EXERCISE GOAL >> The answer is every line of the records that holds the word "computer", copied in full.

(Stored items)
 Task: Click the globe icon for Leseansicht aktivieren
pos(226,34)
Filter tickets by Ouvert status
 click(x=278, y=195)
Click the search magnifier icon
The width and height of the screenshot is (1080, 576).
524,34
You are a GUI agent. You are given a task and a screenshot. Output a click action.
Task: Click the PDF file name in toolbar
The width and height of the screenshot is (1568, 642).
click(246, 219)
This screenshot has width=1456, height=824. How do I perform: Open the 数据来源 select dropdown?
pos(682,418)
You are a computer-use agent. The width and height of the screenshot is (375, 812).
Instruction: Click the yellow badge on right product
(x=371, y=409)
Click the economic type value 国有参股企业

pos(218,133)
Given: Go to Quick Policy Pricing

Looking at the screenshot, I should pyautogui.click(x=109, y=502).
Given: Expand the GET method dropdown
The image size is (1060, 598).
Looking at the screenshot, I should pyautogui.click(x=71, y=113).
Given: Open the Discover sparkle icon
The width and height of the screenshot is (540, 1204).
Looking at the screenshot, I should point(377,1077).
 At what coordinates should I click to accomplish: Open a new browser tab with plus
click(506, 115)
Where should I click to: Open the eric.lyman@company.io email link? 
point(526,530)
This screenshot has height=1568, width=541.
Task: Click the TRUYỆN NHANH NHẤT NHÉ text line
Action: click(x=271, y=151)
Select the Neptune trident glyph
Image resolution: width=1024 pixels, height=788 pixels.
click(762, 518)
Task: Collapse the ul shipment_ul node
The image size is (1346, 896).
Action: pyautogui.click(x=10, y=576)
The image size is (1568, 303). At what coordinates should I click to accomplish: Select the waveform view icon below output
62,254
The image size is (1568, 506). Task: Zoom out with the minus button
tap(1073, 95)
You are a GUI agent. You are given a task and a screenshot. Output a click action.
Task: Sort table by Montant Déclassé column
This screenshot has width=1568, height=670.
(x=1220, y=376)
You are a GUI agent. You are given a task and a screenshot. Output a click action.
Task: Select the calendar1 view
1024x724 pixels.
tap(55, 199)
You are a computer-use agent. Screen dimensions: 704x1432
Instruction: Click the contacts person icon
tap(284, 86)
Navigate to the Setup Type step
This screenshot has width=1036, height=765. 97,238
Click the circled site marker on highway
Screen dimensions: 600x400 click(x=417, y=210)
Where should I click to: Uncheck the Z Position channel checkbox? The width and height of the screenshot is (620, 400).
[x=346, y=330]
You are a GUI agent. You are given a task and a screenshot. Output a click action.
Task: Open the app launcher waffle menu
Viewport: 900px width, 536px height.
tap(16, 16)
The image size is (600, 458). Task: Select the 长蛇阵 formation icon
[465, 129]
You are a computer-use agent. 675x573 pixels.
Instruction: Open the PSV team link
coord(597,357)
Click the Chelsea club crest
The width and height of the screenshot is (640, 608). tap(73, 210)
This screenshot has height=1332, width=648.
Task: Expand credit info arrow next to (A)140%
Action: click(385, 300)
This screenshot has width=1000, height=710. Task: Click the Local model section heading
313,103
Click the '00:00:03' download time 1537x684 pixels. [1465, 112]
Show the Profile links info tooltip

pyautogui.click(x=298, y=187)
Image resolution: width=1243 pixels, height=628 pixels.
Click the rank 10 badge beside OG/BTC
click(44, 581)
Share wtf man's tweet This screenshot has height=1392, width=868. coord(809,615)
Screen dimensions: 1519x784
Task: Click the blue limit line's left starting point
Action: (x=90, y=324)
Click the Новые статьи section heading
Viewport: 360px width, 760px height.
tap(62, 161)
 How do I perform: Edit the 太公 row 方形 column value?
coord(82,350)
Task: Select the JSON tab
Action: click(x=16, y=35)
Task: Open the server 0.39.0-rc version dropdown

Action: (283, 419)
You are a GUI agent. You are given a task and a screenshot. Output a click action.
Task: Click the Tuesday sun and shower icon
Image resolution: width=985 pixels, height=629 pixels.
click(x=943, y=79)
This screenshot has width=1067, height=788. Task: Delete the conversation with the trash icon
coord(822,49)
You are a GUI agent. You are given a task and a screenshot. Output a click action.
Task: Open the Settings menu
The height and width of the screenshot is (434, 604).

EXERCISE SOLUTION >>
You are a computer-use agent. The width and height of the screenshot is (375, 812).
You are a computer-use agent. Screen dimensions: 704x1432
You are a computer-use agent. 675x573 pixels.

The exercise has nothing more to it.